Collected data
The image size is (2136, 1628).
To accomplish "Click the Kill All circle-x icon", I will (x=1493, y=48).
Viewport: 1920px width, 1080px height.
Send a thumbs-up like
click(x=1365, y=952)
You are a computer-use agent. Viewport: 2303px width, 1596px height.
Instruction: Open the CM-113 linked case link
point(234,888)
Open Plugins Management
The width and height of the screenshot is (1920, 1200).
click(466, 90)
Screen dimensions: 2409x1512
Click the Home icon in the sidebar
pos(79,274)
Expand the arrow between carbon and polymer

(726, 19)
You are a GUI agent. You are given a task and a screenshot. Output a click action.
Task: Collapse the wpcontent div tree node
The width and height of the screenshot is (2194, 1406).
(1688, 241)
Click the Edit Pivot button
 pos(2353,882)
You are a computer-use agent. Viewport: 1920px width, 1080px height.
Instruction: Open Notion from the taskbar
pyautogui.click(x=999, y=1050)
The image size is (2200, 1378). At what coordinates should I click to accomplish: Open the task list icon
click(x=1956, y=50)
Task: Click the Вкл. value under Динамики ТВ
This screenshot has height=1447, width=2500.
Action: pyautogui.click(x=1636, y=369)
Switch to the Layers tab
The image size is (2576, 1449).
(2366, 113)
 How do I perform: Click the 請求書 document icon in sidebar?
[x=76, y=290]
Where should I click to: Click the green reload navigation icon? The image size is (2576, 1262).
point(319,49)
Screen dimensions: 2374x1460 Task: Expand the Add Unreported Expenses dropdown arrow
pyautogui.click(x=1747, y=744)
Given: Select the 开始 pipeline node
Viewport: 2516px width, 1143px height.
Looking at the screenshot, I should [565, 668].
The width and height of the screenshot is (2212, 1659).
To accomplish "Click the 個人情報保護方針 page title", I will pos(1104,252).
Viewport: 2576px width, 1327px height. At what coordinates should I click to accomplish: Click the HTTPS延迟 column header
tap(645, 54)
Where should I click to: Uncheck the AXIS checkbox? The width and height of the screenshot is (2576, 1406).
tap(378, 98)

### Work required
Search the entries above for the string "will", and report each line where it occurs.

### Response box
To accomplish "Click the Kill All circle-x icon", I will (x=1493, y=48).
To accomplish "Click the 個人情報保護方針 page title", I will pos(1104,252).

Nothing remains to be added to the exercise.